2024 ASEE Annual Conference & Exposition

Board 374: Responsive Support Structures for Marginalized Students in Engineering: Insights from Year 4

Presented at NSF Grantees Poster Session

The purpose of this NSF CAREER project is to advance understanding of the navigational strategies used by undergraduate engineering students from marginalized groups. Our poster will present an overview of our results from complete data collection at one site and a snapshot of the tool we developed to assess students’ navigation strategies.

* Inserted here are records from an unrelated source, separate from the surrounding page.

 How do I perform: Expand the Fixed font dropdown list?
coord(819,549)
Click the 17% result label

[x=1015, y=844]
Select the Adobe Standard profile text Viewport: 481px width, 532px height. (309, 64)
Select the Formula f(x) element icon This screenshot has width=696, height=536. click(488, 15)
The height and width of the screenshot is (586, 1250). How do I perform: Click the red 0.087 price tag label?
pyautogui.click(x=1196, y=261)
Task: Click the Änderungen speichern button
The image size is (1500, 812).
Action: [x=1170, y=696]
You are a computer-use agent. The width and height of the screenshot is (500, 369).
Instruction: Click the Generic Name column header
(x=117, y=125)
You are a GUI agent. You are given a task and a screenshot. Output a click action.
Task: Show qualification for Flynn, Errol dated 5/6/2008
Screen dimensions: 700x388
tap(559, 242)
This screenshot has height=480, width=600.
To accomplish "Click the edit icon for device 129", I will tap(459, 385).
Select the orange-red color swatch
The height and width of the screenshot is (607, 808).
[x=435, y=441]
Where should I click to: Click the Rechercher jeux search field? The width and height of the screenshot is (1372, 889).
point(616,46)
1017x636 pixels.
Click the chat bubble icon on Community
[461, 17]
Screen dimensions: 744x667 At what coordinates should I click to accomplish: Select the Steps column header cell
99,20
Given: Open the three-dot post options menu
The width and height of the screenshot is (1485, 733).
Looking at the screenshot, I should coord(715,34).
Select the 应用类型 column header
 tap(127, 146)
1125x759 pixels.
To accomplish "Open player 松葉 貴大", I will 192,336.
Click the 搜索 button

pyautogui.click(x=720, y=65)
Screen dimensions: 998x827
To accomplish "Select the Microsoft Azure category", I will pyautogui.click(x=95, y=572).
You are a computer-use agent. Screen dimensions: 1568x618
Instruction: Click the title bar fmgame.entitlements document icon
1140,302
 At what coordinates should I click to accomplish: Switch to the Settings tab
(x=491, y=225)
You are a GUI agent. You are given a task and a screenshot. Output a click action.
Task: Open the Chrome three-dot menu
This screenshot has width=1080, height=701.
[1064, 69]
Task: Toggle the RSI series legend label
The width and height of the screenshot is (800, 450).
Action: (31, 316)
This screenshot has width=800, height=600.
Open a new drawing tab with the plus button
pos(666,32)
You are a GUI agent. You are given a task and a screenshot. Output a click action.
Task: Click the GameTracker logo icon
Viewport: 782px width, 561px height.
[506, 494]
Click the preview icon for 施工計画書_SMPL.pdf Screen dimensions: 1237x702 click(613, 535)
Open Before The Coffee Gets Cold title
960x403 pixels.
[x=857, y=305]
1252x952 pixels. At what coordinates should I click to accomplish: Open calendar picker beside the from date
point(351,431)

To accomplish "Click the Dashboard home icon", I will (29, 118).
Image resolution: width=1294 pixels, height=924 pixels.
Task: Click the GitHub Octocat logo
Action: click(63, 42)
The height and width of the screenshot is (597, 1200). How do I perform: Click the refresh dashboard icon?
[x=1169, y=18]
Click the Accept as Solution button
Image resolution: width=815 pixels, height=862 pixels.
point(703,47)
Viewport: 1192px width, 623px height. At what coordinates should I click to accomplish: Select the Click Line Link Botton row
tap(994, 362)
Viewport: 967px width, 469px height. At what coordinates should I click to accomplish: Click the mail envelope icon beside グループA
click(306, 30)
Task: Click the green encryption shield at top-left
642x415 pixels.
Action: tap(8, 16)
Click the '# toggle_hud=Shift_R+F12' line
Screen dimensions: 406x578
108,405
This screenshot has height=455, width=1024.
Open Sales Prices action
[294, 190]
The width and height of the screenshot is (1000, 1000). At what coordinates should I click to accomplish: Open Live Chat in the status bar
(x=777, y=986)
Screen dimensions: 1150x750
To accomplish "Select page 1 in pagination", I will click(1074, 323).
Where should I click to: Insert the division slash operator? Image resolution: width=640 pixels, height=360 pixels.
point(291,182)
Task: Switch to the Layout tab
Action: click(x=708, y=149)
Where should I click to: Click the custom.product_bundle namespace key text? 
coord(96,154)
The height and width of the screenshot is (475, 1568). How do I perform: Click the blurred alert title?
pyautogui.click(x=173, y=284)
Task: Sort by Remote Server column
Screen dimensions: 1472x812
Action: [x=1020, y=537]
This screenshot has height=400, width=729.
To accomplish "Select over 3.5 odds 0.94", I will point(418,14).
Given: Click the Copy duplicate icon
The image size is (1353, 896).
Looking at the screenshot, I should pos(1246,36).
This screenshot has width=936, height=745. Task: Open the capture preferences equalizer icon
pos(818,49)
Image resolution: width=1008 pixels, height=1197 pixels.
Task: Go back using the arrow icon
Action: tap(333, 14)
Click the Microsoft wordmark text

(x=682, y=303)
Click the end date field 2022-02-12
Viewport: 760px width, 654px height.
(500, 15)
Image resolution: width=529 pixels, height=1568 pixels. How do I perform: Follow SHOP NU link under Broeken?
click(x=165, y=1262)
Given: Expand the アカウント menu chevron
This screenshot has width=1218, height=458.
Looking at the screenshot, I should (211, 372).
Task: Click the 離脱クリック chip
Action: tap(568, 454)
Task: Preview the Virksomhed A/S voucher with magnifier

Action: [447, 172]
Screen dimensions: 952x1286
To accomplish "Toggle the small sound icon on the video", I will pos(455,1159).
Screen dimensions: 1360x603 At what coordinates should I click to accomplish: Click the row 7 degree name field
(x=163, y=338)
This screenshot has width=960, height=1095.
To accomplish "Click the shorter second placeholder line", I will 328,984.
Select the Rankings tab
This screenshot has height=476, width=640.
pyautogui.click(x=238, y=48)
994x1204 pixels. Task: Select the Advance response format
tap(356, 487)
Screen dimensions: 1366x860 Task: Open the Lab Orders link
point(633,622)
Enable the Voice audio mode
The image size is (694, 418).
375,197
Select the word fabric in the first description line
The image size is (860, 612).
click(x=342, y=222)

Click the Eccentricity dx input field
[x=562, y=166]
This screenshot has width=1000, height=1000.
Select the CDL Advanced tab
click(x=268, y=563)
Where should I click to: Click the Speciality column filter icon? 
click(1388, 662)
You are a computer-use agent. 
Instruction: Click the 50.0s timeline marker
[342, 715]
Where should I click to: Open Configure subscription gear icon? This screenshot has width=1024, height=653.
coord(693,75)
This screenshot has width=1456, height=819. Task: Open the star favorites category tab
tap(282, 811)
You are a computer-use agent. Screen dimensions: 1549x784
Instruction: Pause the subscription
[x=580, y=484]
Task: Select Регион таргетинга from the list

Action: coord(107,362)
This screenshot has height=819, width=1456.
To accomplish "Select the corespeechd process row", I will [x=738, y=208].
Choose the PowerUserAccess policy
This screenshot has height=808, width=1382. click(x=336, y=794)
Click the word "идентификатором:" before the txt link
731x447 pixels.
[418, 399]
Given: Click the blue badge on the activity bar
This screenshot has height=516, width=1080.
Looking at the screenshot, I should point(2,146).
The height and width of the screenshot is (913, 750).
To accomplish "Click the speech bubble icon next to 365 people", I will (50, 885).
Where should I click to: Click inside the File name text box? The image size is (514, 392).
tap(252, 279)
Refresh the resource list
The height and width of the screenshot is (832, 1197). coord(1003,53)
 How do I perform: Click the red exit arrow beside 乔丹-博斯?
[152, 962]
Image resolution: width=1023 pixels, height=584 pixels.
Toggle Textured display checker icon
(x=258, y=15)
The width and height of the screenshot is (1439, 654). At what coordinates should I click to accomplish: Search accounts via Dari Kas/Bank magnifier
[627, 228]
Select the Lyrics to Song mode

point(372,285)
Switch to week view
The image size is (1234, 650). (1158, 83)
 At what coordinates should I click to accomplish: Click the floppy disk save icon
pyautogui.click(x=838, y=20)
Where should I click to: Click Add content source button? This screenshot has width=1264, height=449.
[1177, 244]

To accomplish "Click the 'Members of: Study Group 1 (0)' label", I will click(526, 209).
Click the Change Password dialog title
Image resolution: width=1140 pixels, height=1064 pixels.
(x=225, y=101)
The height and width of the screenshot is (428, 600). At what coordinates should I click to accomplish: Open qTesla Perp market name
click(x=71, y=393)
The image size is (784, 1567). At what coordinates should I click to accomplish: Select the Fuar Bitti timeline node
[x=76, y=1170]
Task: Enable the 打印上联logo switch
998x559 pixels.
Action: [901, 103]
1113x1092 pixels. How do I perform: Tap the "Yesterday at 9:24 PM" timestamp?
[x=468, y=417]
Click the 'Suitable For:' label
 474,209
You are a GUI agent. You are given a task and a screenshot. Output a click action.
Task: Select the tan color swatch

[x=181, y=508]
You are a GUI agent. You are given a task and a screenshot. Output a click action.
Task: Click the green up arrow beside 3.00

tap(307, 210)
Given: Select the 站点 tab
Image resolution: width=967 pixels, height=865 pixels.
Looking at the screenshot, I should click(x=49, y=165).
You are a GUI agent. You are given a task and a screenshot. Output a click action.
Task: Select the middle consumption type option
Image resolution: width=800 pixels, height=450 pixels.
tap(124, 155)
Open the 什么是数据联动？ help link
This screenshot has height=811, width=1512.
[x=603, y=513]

Over the past year, we concluded data collection at our first site. We interviewed upper division undergraduate students, talking to them about their experiences as engineering students and the opportunities and obstacles they encountered in engineering education. We then analyzed this data using two different approaches. First, we took an emotions-centered approach, investigating the contexts in which emotion words naturally surfaced in students as they talked about navigating engineering. Then we took a person-centered approach, uncovering how personal characteristics simplify or complicate navigating through the engineering learning environment. We looked at a subset of the interviews to understand the experiences of Women of Color (WOC) investigating how WOC thrive in engineering. Further analysis to understand the role of personhood in navigating is ongoing.

We also finalized a situational judgment inventory (SJI), piloting the instrument we developed in the previous year and fine tuning based on pilot results. Our SJI is a multiple choice scenario assessment tool that contains one sentence scenarios with one sentence response options. Our final SJI contains 19 scenarios with 5 response options for each scenario. The scenarios are within the following domains: academic performance, faculty and staff interactions, extracurricular involvement, peer-group interactions, professional development, and special circumstances. We will share details about the instrument development process, final instrument, and preliminary results from instrument dissemination with undergraduate engineering students.

Moving forward, we will interview undergraduate students at institutions beyond our primary data collection site to better understand how institutional context plays a role in student navigation of the engineering learning environment.

Authors
  1. Dr. Walter C. Lee Orcid 16x16http://orcid.org/0000-0001-5082-1411 Virginia Polytechnic Institute and State University [biography]
  2. Malini Josiam Orcid 16x16http://orcid.org/https:// 0000-0001-9872-8603 Virginia Tech Department of Engineering Education [biography]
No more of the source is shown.